• Work request: For the material below, output exactly the span from the line with "[button] (142, 1073)" to the line with "Showrooms (340, 190)", including both, and nothing besides.

• Records for the task:
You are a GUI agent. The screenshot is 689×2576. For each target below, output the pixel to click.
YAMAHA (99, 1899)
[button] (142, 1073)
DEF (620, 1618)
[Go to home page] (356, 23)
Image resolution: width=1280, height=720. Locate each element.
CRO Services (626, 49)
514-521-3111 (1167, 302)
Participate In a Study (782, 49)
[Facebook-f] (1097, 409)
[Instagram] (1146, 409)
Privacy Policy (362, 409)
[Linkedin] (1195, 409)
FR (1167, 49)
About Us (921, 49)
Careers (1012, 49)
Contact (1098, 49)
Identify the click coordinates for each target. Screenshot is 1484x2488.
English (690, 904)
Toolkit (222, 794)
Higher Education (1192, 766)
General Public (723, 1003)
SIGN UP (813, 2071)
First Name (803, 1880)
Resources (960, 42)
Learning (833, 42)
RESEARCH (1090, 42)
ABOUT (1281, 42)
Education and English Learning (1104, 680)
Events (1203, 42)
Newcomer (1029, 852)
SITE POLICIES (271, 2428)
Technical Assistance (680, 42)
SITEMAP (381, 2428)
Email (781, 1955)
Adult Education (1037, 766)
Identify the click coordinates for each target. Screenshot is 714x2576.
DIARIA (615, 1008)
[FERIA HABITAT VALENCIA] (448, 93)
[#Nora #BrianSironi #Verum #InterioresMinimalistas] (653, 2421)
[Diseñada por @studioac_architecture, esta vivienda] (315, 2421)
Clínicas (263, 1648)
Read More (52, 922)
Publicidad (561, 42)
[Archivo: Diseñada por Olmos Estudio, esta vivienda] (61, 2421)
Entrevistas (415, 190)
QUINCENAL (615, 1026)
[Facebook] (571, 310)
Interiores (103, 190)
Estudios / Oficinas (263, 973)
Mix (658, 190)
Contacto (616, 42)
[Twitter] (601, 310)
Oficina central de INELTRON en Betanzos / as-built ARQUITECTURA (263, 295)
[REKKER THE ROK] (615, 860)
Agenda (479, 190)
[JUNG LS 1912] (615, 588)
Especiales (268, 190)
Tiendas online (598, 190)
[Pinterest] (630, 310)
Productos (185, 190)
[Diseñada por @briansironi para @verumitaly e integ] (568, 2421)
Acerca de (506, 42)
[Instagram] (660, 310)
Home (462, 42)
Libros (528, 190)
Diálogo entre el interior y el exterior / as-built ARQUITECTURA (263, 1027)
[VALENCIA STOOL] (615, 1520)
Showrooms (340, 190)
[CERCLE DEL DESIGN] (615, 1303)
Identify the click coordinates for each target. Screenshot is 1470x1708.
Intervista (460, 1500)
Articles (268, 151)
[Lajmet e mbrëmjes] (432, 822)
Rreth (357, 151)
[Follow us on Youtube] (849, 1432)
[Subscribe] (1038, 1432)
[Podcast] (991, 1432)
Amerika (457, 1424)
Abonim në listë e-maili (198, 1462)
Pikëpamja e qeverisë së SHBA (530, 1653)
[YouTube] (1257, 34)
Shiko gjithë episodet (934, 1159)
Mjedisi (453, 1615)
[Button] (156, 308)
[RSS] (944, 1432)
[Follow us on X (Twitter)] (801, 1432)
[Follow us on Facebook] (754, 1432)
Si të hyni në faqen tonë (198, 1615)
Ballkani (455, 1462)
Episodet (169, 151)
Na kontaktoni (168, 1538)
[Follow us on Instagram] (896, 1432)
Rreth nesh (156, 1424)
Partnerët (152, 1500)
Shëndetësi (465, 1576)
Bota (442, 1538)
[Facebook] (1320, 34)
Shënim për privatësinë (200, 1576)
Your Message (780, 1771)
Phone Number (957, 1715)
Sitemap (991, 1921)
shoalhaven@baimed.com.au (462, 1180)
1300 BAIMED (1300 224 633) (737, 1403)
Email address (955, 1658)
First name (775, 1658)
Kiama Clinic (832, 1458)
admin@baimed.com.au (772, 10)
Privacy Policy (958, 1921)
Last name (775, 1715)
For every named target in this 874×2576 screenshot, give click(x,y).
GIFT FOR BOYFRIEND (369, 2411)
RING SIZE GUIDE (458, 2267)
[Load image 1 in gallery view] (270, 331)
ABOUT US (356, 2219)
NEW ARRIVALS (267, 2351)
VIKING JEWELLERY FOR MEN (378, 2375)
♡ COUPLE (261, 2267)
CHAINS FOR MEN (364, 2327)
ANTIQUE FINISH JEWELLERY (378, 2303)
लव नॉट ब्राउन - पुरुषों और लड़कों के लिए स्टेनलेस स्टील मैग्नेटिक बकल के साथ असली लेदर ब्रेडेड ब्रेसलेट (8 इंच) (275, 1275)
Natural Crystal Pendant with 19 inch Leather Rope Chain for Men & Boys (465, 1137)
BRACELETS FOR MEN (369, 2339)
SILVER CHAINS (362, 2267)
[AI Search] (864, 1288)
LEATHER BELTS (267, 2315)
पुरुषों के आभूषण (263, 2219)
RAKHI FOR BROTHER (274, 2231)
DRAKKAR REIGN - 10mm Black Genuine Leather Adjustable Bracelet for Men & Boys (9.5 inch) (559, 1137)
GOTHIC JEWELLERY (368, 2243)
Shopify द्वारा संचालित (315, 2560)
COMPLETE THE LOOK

• Exercise output:
[button] (142, 1073)
DEF (620, 1618)
[Go to home page] (356, 23)
Image resolution: width=1280, height=720. Locate each element.
CRO Services (626, 49)
514-521-3111 (1167, 302)
Participate In a Study (782, 49)
[Facebook-f] (1097, 409)
[Instagram] (1146, 409)
Privacy Policy (362, 409)
[Linkedin] (1195, 409)
FR (1167, 49)
About Us (921, 49)
Careers (1012, 49)
Contact (1098, 49)
Identify the click coordinates for each target. Screenshot is 1484x2488.
English (690, 904)
Toolkit (222, 794)
Higher Education (1192, 766)
General Public (723, 1003)
SIGN UP (813, 2071)
First Name (803, 1880)
Resources (960, 42)
Learning (833, 42)
RESEARCH (1090, 42)
ABOUT (1281, 42)
Education and English Learning (1104, 680)
Events (1203, 42)
Newcomer (1029, 852)
SITE POLICIES (271, 2428)
Technical Assistance (680, 42)
SITEMAP (381, 2428)
Email (781, 1955)
Adult Education (1037, 766)
Identify the click coordinates for each target. Screenshot is 714x2576.
DIARIA (615, 1008)
[FERIA HABITAT VALENCIA] (448, 93)
[#Nora #BrianSironi #Verum #InterioresMinimalistas] (653, 2421)
[Diseñada por @studioac_architecture, esta vivienda] (315, 2421)
Clínicas (263, 1648)
Read More (52, 922)
Publicidad (561, 42)
[Archivo: Diseñada por Olmos Estudio, esta vivienda] (61, 2421)
Entrevistas (415, 190)
QUINCENAL (615, 1026)
[Facebook] (571, 310)
Interiores (103, 190)
Estudios / Oficinas (263, 973)
Mix (658, 190)
Contacto (616, 42)
[Twitter] (601, 310)
Oficina central de INELTRON en Betanzos / as-built ARQUITECTURA (263, 295)
[REKKER THE ROK] (615, 860)
Agenda (479, 190)
[JUNG LS 1912] (615, 588)
Especiales (268, 190)
Tiendas online (598, 190)
[Pinterest] (630, 310)
Productos (185, 190)
[Diseñada por @briansironi para @verumitaly e integ] (568, 2421)
Acerca de (506, 42)
[Instagram] (660, 310)
Home (462, 42)
Libros (528, 190)
Diálogo entre el interior y el exterior / as-built ARQUITECTURA (263, 1027)
[VALENCIA STOOL] (615, 1520)
Showrooms (340, 190)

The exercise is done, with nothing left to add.